Task directions: Once you reach the line that holds "This screenshot has width=1711, height=891." in the listing below, output it and every line after it through the line that holds "The image size is (939, 659).", word for word.

━━ Data excerpts ━━

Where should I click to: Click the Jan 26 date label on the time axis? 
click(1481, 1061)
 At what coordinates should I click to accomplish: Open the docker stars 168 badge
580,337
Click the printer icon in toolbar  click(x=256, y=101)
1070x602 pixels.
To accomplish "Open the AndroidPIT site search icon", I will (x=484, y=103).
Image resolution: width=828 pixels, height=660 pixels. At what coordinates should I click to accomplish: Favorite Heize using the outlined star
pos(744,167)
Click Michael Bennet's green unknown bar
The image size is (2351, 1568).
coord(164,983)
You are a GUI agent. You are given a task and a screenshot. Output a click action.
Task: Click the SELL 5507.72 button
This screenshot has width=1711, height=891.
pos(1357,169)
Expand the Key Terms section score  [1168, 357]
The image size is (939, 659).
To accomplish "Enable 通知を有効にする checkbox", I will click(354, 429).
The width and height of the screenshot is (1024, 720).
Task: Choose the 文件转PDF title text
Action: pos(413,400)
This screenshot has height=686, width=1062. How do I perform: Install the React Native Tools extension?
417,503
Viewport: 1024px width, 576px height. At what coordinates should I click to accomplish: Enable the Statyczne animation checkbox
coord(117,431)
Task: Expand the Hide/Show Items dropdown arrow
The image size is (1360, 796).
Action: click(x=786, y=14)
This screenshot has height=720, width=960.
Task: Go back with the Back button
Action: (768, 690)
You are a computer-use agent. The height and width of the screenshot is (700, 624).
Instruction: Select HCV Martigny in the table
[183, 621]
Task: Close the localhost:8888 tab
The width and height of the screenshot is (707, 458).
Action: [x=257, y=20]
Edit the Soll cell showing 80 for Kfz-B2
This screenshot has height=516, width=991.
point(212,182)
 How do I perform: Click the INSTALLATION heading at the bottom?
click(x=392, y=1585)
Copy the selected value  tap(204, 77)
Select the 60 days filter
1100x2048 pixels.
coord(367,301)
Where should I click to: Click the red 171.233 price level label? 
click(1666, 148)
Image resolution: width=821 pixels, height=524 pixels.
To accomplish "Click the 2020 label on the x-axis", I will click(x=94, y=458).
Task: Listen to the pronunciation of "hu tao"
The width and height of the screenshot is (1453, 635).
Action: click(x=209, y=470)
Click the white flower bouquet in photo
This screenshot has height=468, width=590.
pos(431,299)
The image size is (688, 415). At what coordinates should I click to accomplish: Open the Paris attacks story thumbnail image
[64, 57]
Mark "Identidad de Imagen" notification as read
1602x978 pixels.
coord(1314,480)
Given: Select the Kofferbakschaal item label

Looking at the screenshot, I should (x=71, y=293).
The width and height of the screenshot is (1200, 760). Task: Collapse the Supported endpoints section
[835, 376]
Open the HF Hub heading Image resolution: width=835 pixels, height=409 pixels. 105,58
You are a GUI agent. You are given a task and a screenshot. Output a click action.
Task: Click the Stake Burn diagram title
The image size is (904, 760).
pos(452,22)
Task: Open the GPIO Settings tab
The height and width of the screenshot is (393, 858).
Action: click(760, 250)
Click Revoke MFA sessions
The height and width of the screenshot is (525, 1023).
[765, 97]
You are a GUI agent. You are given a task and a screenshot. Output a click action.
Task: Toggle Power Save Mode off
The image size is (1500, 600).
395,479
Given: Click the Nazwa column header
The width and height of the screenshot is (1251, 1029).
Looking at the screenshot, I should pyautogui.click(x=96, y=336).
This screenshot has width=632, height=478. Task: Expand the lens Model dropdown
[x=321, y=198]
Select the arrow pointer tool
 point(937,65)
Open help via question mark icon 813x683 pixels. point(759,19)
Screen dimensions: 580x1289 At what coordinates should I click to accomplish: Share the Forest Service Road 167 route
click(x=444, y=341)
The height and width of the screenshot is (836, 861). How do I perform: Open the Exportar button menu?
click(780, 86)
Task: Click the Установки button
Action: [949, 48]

━━━

Answer space:
This screenshot has width=1711, height=891.
pos(1357,169)
Expand the Key Terms section score  [1168, 357]
The image size is (939, 659).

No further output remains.